* Prompt: Track down every line below that holds "click" and copy it.

* Available data:
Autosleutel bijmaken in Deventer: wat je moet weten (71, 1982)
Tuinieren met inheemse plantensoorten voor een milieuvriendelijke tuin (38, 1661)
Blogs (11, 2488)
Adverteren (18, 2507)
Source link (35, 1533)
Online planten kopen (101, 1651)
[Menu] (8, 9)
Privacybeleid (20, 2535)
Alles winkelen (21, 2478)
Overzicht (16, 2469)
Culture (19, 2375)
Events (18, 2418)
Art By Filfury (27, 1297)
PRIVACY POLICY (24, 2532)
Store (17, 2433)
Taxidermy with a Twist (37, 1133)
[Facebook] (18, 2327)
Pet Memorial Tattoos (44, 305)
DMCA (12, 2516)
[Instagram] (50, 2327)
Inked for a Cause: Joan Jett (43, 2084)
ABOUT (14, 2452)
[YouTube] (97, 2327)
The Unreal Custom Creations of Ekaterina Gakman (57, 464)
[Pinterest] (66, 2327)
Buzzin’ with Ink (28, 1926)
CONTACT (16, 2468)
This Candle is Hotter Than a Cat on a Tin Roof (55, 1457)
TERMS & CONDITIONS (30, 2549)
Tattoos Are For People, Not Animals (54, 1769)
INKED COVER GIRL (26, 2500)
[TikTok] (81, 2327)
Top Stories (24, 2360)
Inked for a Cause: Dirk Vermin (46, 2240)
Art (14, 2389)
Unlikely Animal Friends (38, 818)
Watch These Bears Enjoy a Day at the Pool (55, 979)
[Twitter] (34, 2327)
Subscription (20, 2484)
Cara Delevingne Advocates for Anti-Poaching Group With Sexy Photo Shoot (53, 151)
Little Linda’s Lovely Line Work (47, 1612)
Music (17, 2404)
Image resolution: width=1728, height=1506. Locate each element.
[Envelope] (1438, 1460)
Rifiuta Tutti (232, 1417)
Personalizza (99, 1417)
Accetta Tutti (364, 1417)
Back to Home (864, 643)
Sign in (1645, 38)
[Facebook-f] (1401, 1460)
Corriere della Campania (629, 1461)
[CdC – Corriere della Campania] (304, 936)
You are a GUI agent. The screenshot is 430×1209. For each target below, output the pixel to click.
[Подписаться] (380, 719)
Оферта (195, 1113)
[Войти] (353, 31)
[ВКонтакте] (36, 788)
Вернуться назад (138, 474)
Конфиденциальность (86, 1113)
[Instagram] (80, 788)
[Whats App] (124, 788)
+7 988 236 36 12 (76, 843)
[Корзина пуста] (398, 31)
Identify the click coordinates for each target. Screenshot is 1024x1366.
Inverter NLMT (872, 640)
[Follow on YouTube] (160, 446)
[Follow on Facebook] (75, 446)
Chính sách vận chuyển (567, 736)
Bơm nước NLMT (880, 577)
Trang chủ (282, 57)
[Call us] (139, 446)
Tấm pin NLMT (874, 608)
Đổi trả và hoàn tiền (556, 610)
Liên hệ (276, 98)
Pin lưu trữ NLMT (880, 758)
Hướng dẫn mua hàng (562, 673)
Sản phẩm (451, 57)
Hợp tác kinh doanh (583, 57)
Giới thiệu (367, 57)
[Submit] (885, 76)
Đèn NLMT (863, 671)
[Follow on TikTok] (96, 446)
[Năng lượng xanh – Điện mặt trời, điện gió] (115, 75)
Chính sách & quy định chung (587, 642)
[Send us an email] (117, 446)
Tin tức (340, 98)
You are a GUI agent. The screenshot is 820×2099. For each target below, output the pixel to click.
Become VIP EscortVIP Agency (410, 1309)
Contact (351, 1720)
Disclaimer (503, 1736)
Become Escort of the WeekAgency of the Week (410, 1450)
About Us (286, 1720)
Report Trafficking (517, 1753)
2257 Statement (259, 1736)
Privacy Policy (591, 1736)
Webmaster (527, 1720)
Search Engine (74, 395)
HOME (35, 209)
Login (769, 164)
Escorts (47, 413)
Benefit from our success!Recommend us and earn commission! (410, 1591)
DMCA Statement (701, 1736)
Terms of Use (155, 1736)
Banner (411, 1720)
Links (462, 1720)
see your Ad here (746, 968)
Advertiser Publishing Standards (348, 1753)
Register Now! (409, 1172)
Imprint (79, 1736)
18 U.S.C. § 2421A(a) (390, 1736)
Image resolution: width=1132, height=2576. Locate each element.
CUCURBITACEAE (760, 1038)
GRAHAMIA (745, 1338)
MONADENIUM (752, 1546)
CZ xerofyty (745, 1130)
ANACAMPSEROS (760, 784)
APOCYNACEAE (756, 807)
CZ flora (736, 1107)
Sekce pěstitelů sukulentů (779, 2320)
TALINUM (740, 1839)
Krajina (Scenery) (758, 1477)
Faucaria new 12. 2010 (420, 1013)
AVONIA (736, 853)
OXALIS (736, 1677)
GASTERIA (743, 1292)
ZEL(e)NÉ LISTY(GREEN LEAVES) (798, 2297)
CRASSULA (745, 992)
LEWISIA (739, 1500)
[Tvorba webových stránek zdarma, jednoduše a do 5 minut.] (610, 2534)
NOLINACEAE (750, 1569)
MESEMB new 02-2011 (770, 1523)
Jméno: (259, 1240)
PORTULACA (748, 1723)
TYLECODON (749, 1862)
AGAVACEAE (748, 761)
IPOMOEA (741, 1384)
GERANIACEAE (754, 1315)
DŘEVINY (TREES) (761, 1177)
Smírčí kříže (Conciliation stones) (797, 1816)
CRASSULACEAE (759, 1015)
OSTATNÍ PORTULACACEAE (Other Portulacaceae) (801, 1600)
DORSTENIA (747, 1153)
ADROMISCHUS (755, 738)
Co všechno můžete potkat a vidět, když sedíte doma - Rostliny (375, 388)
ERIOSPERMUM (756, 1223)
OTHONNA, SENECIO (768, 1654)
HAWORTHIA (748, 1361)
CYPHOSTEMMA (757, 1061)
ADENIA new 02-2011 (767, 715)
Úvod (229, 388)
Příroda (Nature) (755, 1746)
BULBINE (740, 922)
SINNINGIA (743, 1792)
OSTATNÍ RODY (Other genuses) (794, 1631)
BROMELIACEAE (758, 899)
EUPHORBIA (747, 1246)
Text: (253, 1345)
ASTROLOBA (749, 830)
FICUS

* Completed task:
You are a GUI agent. The screenshot is 430×1209. For each target below, output the pixel to click.
Identify the click coordinates for each target. Screenshot is 1024x1366.
You are a GUI agent. The screenshot is 820×2099. For each target below, output the pixel to click.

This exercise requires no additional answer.